Labour‑market impacts are already measurable. The International Labour Organization’s June 2026 paper “The Changing Nature of Work – Automation and AI” estimates that by 2030, 22 % of global jobs will require full re‑skilling, while 9 % will be fully displaced by AI‑driven solutions (ILO, 2026).
In Switzerland, the ETH Zürich “AI‑Economic Impact Study 2025‑2026” reports manufacturers have cut line‑worker headcounts by 15 % thanks to cognitive robotics, redeploying savings into computing capacity and algorithm patents (ETH Zürich, 2026).

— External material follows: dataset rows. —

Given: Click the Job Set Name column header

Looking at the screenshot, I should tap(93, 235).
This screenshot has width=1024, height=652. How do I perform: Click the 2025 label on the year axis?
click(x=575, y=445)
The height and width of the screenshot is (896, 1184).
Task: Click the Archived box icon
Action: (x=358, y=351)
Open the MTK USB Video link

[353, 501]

Despite projected productivity gains – the OECD forecasts a 1.3 % annual rise in global GDP from AI adoption (OECD, 2026) – governance challenges remain. UNESCO’s updated “AI Risk Framework” (February 2026) calls on governments to set up “transition funds for affected workers” and to ensure transparency in automated decision‑making (UNESCO, 2026).
In short, 2026 marks the turning point where capital, steered by AI‑centric public policy, is supplanting the traditional labour component, ushering in a new production era anchored on computing power. The near future will present social challenges and economic opportunities that hinge on policymakers’ ability to balance innovation, worker protection and responsible data management.
Sources: OECD, Artificial Intelligence and the Future of Work (2026); European Commission, Digital Europe Programme – Mid‑Term Review 2025‑2026; World Bank Group, Global Economic Prospects – AI and Capital Flows (2026); ILO, The Changing Nature of Work – Automation and AI (2026); ETH Zürich, AI‑Economic Impact Study 2025‑2026; UNESCO, AI Risk Framework (2026).